-- Aim of the exercise --
Find the count of lines in the material below that include the word "This". State nothing but that number.

-- Data for review --
+ + +
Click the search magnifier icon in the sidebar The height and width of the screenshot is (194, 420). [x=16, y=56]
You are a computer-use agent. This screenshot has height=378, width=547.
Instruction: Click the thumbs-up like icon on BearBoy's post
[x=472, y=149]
+ + +
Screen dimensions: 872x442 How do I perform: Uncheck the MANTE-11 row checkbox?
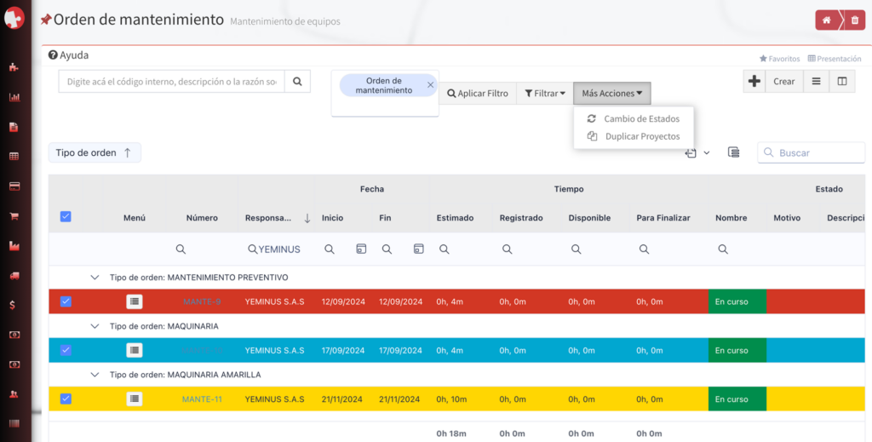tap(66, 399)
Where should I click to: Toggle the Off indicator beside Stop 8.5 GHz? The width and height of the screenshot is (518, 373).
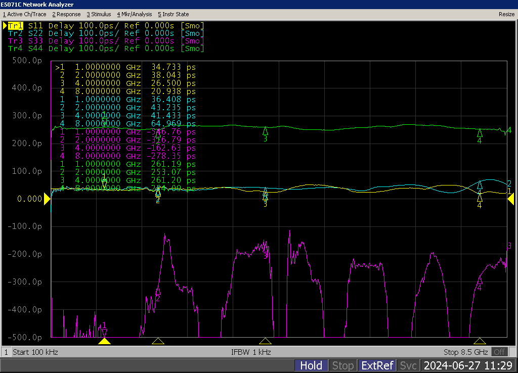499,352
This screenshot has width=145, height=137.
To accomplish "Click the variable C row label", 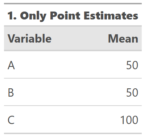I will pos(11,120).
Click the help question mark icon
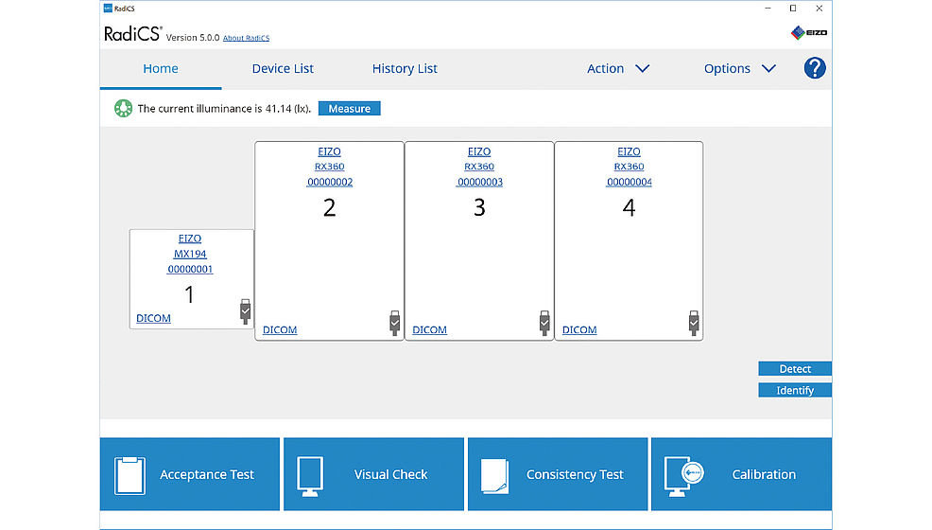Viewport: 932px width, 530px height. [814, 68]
+ + +
-- Completed task --
2